The base metal of structural and containment components is inspected and tested in accordance with the applicable sections of the ASME B&PV Code. Code alternatives are provided in an appendix to chapter 9.

The DSCs to be transported were all previously fabricated, loaded, and maintained under 10 CFR Part 72 requirements. Verification that previously loaded DSCs and fuel assemblies are compliant with the 10 CFR Part 71 requirements is included in chapter 8.

A thermal test shall be performed to measure the effective thermal conductivity of the assembled cask in the radial direction.

After the cask is placed into service, periodic inspections and tests are required to ensure the cask remains acceptable for usage. Maintenance leakage testing shall be performed on the primary lid inner O-ring seal, ram access cover plate inner O-ring seal, lid port plug metal seal, sealing surfaces associated with the above seals, cask body base metal, primary lid base metal, ram access cover plate base metal, and lid port plug base metal. This testing is to be performed in accordance with written procedures and conform to the requirements of ANSI N14.5.

The staff reviewed the periodic inspection and maintenance requirements for the impact limiters and confirmed that periodic leak testing is required every 5 years. The staff determined that the inspection requirement for the impact limiters was sufficient to detect damage and prevent

81 corrosion related degradation. Therefore, the staff determined that the applicants assessment was acceptable.

The neutron shielding ring leakage test described in section 9.1 shall be performed after any sealing material has been replaced. The lid port plug metal seal will be replaced each shipment as the loaded cask is being closed.

To ensure adequate fatigue strength is maintained, the cask is limited to 800 one-way shipments (empty or loaded).
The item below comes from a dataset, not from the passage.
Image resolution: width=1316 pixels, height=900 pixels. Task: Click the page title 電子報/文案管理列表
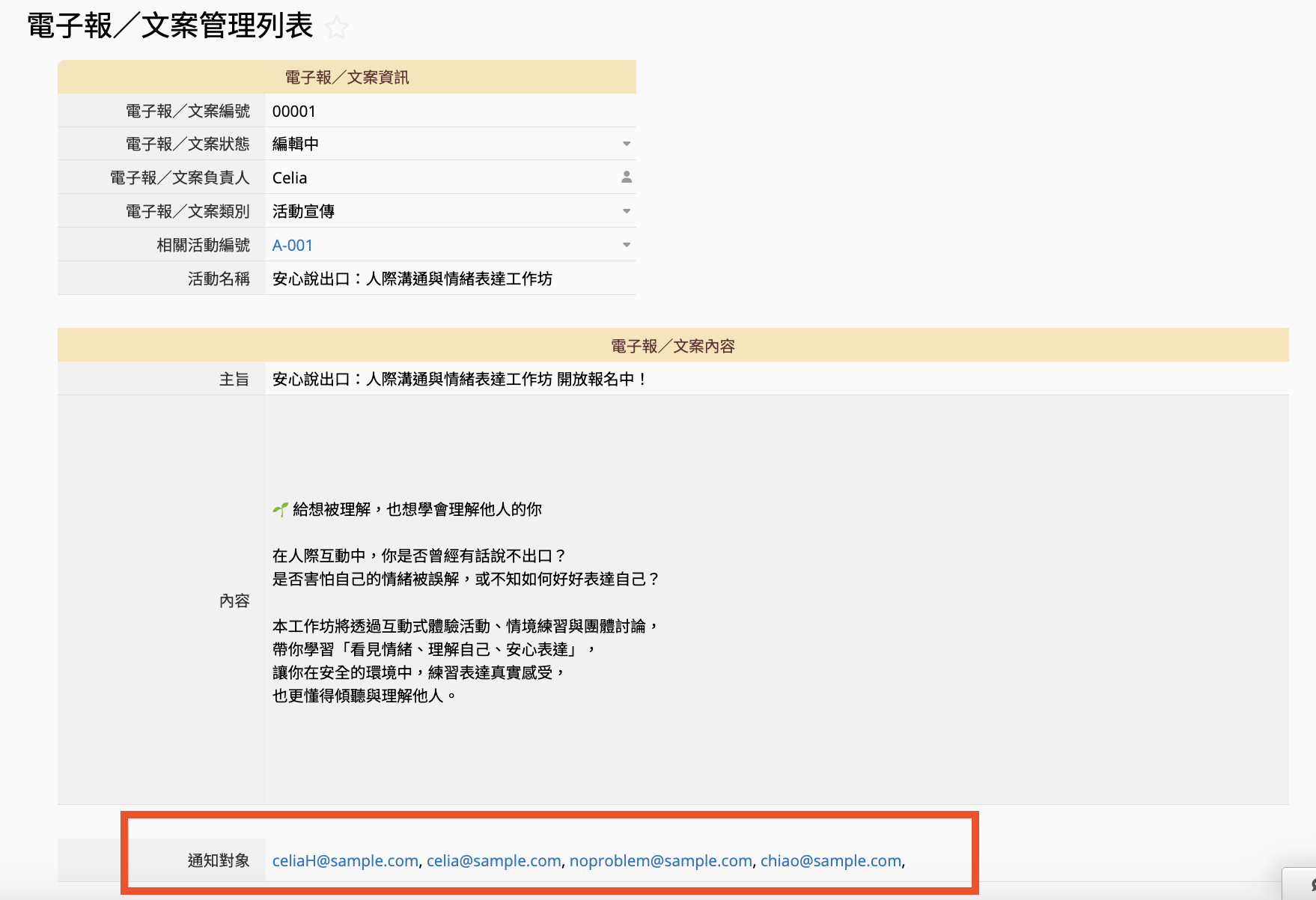[x=170, y=26]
CONDITIONS In addition to the package description, drawings and contents, the following conditions were included in the CoC:

Condition No. 7: The TN Eagle SC and TN Eagle LC packages shall:

(a)

Be prepared for shipment and operated in accordance with the Operating Procedures in chapter 8 and (b)

Meet the Acceptance Tests and Maintenance Program of chapter 9.

Condition No. 8: Additional operating requirements of the TN Eagle SC and TN Eagle LC package include:

Verification that the fuel assemblies to be transported in any DSC meet the characteristics, maximum average initial enrichment and burnup combinations for both intact and failed fuel assemblies as stated in appendix 1.6 of the application and are loaded per the fuel qualification tables in appendix 8.7 of the application.

The aging management plan and evaluation for each DSC, or set of DSCs, shall be submitted to the NRC prior to shipment.

The package is transported by rail in an exclusive use conveyance only. To ensure adequate fatigue strength is maintained, the packaging is limited to 800 one-way shipments (empty or loaded).

Lifting the package, while attached to the transport frame, is not authorized. The TN Eagle package is handled solely in a horizontal position.

Condition No. 9: Transport by air is not authorized.

Condition No. 11: the CoCs expiration date is October 31, 2028.

CONCLUSION Based on the statements and representations contained in the application, and the conditions listed above, the staff concludes that the Model No. TN-Eagle package has been adequately described and evaluated and that the package meets the requirements of 10 CFR Part 71.

Issued with Certificate of Compliance No. 9382, Revision No. 0.